En guise de rappel, voici les éléments qui doivent être détaillés dans le bilan annuel, en vertu de l’article 98(3) de la Loi sur les compagnies « chaque bilan doit être dressé de manière à énoncer séparément au moins les items suivants de l’actif et du passif: (…) » la citation se poursuit en reprenant les items a) jusqu’à m.)

Ø  18-09 : Lettre de Marylaine Chaussé, Directrice des services sociaux généraux et des activités communautaires, aux gestionnaires du PSOC

« Le bilan intérimaire est un document administratif présenté aux membres de l’organisme pour faire état des recettes et des dépenses, si l’assemblée générale annuelle (AGA) est tenue plus de quatre mois suivant la fin de l’exercice financier de l’organisme.

Les organismes n’ont pas à transmettre ce bilan au CISSS et au CIUSSS ni au ministère de la Santé et des Services sociaux. »

« Enfin, la présentation des états financiers intérimaires devrait être inscrite dans le procès-verbal de l’AGA. »

 

Ø  Depuis le 22-09 : correspondances de responsables PSOC d’au moins neuf CISSS-CIUSSS :

 

Sur le bilan intérimaire :

·         S’ajoute au bilan annuel.

·         Doit couvrir les premiers mois du nouvel exercice financier jusqu’à une date se situant moins de 4 mois avant celle de l’AGA

·         Est composé des mêmes éléments que le bilan annuel (actif, passif, actif net)

·         Doit être déposé lors de l’AGA

·         Sa présentation doit être inscrite dans le procès-verbal de l’AGA.

Détails ajoutés dans au moins trois régions:

·         Un groupe ayant tenu son AGA sans y déposer le bilan intérimaire se fait dire qu’il doit tenir une Assemblée générale spéciale pour se conformer

·         Le procès-verbal de l’AGA doit être transmis et contenir une résolution attestant que le bilan intérimaire a été présenté aux membres

·         Les OCASSS ayant déjà tenu leur AGA, sans y présenter de bilan intérimaire doivent le transmettre à leurs membres

·         Le bilan intérimaire n’est pas une exigence de la Loi sur les compagnies et du Code civil.

·         La seule mention qui s’en rapproche est celle du bilan intermédiaire trimestriel, applicable aux sociétés cotées en bourse, à l’intention des actionnaires, et qui se compose effectivement des mêmes éléments qu’un bilan annuel[3]. Or, un OCASSS n’a pas d’actionnaire.

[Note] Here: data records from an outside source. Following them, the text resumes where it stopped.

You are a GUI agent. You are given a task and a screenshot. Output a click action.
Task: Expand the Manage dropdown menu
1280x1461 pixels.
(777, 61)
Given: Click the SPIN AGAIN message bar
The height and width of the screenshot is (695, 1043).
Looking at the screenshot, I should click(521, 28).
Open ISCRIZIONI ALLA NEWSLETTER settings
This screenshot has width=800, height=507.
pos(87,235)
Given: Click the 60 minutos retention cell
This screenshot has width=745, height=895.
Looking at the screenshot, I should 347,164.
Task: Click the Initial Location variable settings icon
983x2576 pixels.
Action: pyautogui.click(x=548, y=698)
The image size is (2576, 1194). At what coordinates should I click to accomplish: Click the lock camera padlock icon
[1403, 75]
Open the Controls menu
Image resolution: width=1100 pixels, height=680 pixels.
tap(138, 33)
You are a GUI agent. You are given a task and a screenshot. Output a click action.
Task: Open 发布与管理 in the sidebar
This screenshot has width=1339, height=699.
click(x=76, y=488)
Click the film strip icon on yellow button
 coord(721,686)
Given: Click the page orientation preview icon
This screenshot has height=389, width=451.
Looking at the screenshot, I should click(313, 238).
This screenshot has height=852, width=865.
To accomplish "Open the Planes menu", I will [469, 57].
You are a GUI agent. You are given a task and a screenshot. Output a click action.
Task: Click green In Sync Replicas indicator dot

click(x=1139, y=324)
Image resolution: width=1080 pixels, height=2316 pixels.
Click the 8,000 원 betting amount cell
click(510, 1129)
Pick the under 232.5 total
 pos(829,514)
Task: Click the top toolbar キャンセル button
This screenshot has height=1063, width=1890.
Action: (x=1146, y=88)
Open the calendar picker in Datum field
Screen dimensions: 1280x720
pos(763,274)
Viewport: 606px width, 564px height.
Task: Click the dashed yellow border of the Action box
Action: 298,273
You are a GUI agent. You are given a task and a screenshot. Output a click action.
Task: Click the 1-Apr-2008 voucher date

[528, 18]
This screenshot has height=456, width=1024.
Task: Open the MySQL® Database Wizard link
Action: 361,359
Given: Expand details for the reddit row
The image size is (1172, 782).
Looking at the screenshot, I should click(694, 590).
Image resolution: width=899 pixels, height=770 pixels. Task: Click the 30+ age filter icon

Si le ministère des Finances avait voulu référer au bilan intermédiaire, il n’aurait pas choisi le terme « intérimaire ».

·         Le document de Me Paul Martel est cité comme preuve qu’il s’agit d’une obligation légale et que son contenu doit être le même que pour un bilan annuel, alors qu’il ne présente qu’une observation et non une règle.

·         Un bilan financier annuel est un document d’au moins 8 pages contenant les produits et les charges, le flux de trésorerie, le bilan des actifs, des passifs et des actifs nets, débiteurs, créditeurs, encaisse, etc.

·         L’article 98(3) de la Loi sur les compagnies est cité sans retirer les items J et K, qui ne sont pas applicables aux organismes régis par la 3e partie de cette Loi, en vertu de l’article 224.

·         Le bilan intérimaire ne faisant pas partie de la reddition de comptes, le MSSS a reconnu qu’il ne peut demander de le recevoir. Or, il n’a pas davantage le droit de demander de recevoir une résolution prouvant qu’il a été présenté en AGA.

·         Le MSSS ne peut interférer dans les pratiques internes des OCASSS, en exigeant l’envoi de documents aux membres, la tenue d’une AGS ou toute autre démarche qui relève de l’autonomie de l’OCASSS, puisque non régi par une Loi ou une règle convenue.

[1] Un rappel des informations erronées qui circulent actuellement est en annexe.

[2] Ce rappel met en évidence l’incohérence des règles générales du PSOC, qui exigent que la reddition de comptes soit transmise au plus tard 3 mois après la fin de l’année financière, mais nous y reviendrons ultérieurement.

[3] Loi sur les valeurs mobilières, notamment le règlement 51-102 sur les obligations d’information continue et le règlement modifiant le règlement 81-106 sur l’information continue des fonds d’investissement, ainsi que Comptables professionnels agréés du Canada, Lire les états financiers – Que me faut-il savoir? Réponses à des questions courantes -Guide d’introduction, 2014, p. 34-35.